**Prompt A**. List every question asked in the post about GPS trackers and heating automation.

----

I don’t know how well the google location tracker works with an iPhone, I’m only using Android. Assuming it works just fine, they are both going to be using the same GPS (your phone) so I think the only difference would be how often they update. If you put them together in a composite tracker, the tracker state will always be the last one that sent an update.

I don’t think there are any negative consequences to having two GPS trackers (other than perhaps phone battery), but it probably isn’t necessary if one of them is reliable and updates often enough. Maybe for redundancy if one quits reporting for some reason.

Do you work a regular shift? I have another automation that fires 30 minutes before we usually get home on work days (wife and I work same place, same shift) to preheat the house. That automation triggers before I leave work (I’m only 10 minutes away) so it usually fires well before the proximity triggered automation would. Something like this might be a viable solution for you if nobody is usually home when you leave work. Also, like I already mentioned I only let the house drop 5 degrees so even if none of the automations fire (they almost always do) it’s not the end of the world. How long does it take your house to heat up 10 degrees? Do you really need to let it drop that much?

You also need to keep in mind that if your proximity automation trigger uses below 4 miles to trigger, if you never get more than 4 miles away it will never trigger, even when you are heading home. It is the state going from above 4 miles to below 4 miles that fires the trigger.

----

**Prompt B**. Convert the lines of the rows into a Markdown table with the columns n and Line, numbering each line. Begin with the line containing "Describe the element at coordinates (846, 599)", continue through the line containing "coordinates (670, 312).", and leave out blank lines.

**The input**.
----

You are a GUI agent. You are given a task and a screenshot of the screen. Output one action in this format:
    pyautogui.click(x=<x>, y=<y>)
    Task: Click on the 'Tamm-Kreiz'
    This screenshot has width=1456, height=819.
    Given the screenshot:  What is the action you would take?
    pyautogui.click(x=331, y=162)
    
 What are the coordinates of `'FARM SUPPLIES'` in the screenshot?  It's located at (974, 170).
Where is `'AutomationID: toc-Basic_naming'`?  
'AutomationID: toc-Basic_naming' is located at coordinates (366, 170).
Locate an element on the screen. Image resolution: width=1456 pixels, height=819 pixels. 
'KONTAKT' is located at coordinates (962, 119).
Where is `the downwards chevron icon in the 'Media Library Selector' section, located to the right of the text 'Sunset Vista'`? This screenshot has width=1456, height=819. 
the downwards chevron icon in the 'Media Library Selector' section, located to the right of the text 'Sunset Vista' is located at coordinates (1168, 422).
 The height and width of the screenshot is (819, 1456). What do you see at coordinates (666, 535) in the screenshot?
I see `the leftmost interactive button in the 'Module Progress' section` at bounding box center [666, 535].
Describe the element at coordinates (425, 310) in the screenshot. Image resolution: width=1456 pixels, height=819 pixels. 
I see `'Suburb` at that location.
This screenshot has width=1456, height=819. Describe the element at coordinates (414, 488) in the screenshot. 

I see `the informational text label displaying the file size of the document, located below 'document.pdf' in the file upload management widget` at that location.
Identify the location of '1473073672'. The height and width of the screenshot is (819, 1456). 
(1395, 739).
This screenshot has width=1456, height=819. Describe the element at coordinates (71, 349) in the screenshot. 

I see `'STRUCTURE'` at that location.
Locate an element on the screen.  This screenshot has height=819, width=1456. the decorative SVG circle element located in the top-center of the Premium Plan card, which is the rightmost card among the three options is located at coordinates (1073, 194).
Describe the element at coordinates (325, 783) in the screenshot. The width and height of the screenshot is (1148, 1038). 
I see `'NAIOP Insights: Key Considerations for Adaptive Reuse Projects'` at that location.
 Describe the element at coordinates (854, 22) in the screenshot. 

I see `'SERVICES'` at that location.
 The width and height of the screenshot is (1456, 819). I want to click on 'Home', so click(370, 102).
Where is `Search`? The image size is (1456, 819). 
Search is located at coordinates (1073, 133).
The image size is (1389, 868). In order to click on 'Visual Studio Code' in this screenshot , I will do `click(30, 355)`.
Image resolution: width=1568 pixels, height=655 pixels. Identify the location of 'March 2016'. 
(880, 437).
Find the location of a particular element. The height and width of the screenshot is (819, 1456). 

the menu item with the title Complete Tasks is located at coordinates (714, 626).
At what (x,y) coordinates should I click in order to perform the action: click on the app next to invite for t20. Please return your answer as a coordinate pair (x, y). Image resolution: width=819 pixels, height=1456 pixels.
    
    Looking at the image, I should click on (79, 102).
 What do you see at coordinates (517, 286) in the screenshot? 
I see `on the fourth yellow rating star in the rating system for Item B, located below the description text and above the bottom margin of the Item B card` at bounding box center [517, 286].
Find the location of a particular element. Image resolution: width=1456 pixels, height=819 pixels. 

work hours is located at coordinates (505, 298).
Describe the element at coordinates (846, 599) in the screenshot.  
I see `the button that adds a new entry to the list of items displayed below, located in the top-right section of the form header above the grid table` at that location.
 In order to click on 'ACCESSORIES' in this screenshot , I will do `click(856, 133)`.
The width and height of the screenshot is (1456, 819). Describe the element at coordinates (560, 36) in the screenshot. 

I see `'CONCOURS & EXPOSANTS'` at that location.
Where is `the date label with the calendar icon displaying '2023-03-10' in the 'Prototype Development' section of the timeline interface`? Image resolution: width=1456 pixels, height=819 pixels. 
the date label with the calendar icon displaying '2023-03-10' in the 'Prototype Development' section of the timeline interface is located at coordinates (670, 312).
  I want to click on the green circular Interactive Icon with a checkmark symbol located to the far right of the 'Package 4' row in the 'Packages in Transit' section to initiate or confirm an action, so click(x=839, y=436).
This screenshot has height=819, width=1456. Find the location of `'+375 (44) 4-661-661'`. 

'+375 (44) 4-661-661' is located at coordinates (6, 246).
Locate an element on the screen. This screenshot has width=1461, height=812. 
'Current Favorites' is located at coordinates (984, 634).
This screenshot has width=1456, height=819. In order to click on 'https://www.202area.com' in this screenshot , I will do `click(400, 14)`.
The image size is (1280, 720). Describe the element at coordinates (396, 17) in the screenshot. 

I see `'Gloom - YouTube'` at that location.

----

**Correct output A**.
- Do you work a regular shift?
- How long does it take your house to heat up 10 degrees?
- Do you really need to let it drop that much?

**Correct output B**.
| n | Line |
|---|---|
| 1 | Describe the element at coordinates (846, 599) in the screenshot.   |
| 2 | I see `the button that adds a new entry to the list of items displayed below, located in the top-right section of the form header above the grid table` at that location. |
| 3 |  In order to click on 'ACCESSORIES' in this screenshot , I will do `click(856, 133)`. |
| 4 | The width and height of the screenshot is (1456, 819). Describe the element at coordinates (560, 36) in the screenshot.  |
| 5 | I see `'CONCOURS & EXPOSANTS'` at that location. |
| 6 | Where is `the date label with the calendar icon displaying '2023-03-10' in the 'Prototype Development' section of the timeline interface`? Image resolution: width=1456 pixels, height=819 pixels.  |
| 7 | the date label with the calendar icon displaying '2023-03-10' in the 'Prototype Development' section of the timeline interface is located at coordinates (670, 312). |